RoPE旋转位置编码的出发点是“通过绝对位置编码的方式实现相对位置编码”，Transformer位置编码是加性的正弦位置编码（位置向量和词向量是直接相加的），然而RoPE采用的是乘性的正弦位置编码，因为自注意力机制计算过程中需要通过query词向量 $q_m$ 和key词向量 $k_n$ 点乘计算注意力得分，因此想到可以先用绝对位置编码表示 $q_m$ 和 $k_n$ 的位置信息，需要找到函数 $g(\boldsymbol{x}_m, \boldsymbol{x}_n, m-n)$ 使得 $q_m$ 和 $k_n$ 点乘之后可以计算得到 $q_m$ 和 $k_n$ 的相对位置信息m-n：

< f_{q} \left( \boldsymbol{x}_{m} , m \right) , f_{k} \left( \boldsymbol{x}_{n} , n \right) >=g \left( \boldsymbol{x}_{m} , \boldsymbol{x}_{n} , m-n \right)

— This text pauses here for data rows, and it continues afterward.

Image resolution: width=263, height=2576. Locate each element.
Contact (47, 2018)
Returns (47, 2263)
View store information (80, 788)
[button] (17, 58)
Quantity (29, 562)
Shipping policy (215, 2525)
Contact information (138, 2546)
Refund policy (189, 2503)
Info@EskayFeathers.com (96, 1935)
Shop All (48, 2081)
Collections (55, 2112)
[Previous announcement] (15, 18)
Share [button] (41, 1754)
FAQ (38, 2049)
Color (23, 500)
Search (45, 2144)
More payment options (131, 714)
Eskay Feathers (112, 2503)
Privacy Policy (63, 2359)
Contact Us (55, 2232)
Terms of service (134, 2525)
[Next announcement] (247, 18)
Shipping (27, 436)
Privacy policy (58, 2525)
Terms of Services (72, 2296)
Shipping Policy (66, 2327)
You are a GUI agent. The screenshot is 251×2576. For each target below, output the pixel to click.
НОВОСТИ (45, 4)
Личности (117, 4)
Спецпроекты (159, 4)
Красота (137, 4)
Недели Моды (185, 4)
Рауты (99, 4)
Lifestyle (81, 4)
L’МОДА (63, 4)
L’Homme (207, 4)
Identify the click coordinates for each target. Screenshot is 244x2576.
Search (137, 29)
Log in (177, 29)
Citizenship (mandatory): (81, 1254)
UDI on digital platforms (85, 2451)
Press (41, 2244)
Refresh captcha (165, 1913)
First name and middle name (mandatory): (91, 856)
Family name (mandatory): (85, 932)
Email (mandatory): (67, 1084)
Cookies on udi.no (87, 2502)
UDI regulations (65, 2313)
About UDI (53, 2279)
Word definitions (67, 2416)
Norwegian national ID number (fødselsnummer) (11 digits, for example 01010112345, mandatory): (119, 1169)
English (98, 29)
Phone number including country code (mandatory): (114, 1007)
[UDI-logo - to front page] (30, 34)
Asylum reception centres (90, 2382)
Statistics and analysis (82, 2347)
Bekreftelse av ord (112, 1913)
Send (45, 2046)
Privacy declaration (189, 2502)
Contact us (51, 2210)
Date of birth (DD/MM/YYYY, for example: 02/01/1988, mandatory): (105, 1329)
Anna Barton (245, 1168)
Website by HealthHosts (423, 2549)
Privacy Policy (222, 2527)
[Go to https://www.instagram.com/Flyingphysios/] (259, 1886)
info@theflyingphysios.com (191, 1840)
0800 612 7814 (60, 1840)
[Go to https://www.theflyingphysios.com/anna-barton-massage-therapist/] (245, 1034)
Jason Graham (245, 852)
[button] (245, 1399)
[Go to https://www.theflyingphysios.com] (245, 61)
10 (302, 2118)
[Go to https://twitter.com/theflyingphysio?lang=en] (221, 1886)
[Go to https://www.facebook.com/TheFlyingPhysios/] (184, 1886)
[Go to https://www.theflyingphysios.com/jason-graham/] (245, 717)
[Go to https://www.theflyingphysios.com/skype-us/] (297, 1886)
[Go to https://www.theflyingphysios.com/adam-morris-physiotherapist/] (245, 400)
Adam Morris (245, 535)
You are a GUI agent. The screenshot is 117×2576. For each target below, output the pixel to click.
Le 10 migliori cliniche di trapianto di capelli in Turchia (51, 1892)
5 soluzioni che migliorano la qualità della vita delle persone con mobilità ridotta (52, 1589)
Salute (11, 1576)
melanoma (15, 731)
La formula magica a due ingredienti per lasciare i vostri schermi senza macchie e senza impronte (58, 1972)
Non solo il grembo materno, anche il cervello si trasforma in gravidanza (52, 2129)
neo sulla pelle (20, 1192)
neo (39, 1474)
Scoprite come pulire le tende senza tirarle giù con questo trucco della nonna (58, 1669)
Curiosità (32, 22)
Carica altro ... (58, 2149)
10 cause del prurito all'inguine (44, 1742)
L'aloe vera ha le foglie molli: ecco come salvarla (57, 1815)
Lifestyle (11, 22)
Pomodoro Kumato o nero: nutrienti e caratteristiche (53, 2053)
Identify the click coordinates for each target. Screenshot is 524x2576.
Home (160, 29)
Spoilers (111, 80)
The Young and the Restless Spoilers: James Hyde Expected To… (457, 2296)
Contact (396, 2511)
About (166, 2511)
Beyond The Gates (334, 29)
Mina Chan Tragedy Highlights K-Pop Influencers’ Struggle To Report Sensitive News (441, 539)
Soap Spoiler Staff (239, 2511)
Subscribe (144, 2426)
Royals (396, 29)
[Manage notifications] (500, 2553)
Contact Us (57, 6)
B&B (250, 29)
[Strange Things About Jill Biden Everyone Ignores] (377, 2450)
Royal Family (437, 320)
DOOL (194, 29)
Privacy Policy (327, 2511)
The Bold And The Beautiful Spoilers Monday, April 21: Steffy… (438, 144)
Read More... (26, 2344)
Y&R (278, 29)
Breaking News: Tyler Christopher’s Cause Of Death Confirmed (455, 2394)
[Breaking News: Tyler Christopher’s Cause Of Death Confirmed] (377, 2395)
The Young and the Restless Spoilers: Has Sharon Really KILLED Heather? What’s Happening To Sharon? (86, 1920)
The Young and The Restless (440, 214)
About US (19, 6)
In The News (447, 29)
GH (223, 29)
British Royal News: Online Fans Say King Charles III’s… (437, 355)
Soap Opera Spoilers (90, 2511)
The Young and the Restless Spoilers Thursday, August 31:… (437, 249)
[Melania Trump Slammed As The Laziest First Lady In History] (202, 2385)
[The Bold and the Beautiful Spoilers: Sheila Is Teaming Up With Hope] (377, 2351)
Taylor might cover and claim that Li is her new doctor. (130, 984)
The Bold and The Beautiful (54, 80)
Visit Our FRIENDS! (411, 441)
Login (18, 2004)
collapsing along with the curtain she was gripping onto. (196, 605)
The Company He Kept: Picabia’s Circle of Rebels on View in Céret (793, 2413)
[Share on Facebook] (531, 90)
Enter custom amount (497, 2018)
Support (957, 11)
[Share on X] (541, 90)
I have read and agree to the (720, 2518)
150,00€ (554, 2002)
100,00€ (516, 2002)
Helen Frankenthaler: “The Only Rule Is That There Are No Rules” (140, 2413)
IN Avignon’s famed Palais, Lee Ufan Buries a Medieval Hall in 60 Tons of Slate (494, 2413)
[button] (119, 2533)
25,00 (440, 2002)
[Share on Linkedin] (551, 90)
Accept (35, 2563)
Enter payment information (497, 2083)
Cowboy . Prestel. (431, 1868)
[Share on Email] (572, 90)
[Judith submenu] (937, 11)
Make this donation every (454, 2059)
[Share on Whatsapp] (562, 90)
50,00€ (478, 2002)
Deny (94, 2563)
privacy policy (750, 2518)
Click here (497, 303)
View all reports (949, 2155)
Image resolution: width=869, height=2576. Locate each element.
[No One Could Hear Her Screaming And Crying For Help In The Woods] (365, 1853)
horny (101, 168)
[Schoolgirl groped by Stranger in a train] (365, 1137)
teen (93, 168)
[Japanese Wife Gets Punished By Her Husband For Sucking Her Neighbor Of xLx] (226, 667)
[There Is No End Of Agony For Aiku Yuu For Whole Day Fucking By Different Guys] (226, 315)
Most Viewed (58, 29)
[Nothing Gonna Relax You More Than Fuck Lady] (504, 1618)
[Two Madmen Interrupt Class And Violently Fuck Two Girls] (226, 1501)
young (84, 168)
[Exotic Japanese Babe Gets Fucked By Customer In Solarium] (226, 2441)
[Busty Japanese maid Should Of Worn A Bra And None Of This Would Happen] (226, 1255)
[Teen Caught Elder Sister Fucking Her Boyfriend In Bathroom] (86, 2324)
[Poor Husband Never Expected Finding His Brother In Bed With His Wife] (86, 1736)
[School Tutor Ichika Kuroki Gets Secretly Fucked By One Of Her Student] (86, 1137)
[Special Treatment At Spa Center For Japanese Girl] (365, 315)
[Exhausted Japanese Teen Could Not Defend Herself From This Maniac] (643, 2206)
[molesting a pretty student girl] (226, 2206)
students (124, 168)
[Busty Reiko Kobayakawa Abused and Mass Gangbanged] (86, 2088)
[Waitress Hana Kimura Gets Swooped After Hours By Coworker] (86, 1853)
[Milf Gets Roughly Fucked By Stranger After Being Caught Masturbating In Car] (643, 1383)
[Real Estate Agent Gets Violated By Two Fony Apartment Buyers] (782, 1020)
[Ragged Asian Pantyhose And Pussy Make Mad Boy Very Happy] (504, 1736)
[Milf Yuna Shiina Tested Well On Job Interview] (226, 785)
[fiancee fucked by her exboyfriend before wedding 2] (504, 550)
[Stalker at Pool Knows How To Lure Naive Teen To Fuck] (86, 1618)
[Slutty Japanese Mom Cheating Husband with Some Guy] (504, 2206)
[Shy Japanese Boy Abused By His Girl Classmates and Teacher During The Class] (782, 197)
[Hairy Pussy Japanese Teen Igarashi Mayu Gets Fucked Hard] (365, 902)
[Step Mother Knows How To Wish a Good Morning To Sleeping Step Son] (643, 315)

为了实现这个目标，需要引入复数和旋转矩阵（复数在空间上可以表示旋转），假定现在词嵌入向量的维度是两维d = 2 ，然后RoPE利用2维度平面上的向量的几何性质，再结合复数的性质，神奇般的找到了满足上述等式的 f 和 g ，其形式如下：

\begin{aligned} & f_q\left(\boldsymbol{x}_m, m\right)=\left(\boldsymbol{W}_q \boldsymbol{x}_m\right) e^{i m \theta} \\ & f_k\left(\boldsymbol{x}_n, n\right)=\left(\boldsymbol{W}_k \boldsymbol{x}_n\right) e^{i n \theta} \\ & g\left(\boldsymbol{x}_m, \boldsymbol{x}_n, m-n\right)=\operatorname{Re}\left[\left(\boldsymbol{W}_q \boldsymbol{x}_m\right)\left(\boldsymbol{W}_k \boldsymbol{x}_n\right)^* e^{i(m-n) \theta}\right] \end{aligned}

为了实现这个目标，需要引入复数和旋转矩阵（复数在空间上可以表示旋转），假定现在词嵌入向量的维度是两维d = 2 ，然后RoPE利用2维度平面上的向量的几何性质，再结合复数的性质，神奇般的找到了满足上述等式的 f 和 g ，其形式如下：

\begin{aligned} & f_q\left(\boldsymbol{x}_m, m\right)=\left(\boldsymbol{W}_q \boldsymbol{x}_m\right) e^{i m \theta} \\ & f_k\left(\boldsymbol{x}_n, n\right)=\left(\boldsymbol{W}_k \boldsymbol{x}_n\right) e^{i n \theta} \\ & g\left(\boldsymbol{x}_m, \boldsymbol{x}_n, m-n\right)=\operatorname{Re}\left[\left(\boldsymbol{W}_q \boldsymbol{x}_m\right)\left(\boldsymbol{W}_k \boldsymbol{x}_n\right)^* e^{i(m-n) \theta}\right] \end{aligned}

其中 $e^{imθ}$ 是复数的指数形式（可以通过旋转矩阵表示）， $W_q$ 和 $W_k$ 表示q和k输入注意力线性层权重，Re 表示复数的实部。

RoPE将θ设置为：

\theta=\left\{\theta_{i}=1 0 0 0 0^{\frac{-2 i} {d}} , i \in[ 1 , 2 , \ldots, \frac{d} {2} ] \right\}

$f_q(\boldsymbol{x}_m, m)$ 可以表示成下面的式子：

\begin{aligned} f_q\left(\boldsymbol{x}_m, m\right) & =\left(\begin{array}{cc} \cos m \theta & -\sin m \theta \\ \sin m \theta & \cos m \theta \end{array}\right)\left(\begin{array}{ll} W_q^{(1,1)} & W_q^{(1,2)} \\ W_q^{(2,1)} & W_q^{(2,2)} \end{array}\right)\binom{x_m^{(1)}}{x_m^{(2)}} \\ & =\left(\begin{array}{cc} \cos m \theta & -\sin m \theta \\ \sin m \theta & \cos m \theta \end{array}\right)\binom{q_m^{(1)}}{q_m^{(2)}} \end{aligned}

而前面说的能让乘性正弦位置编码绝对位置编码在q和k向量点乘之后具有相对位置信息m-n的就是旋转矩阵：

\mathbf{R}_\theta=\left[\begin{array}{cc} \cos \theta & -\sin \theta \\ \sin \theta & \cos \theta \end{array}\right]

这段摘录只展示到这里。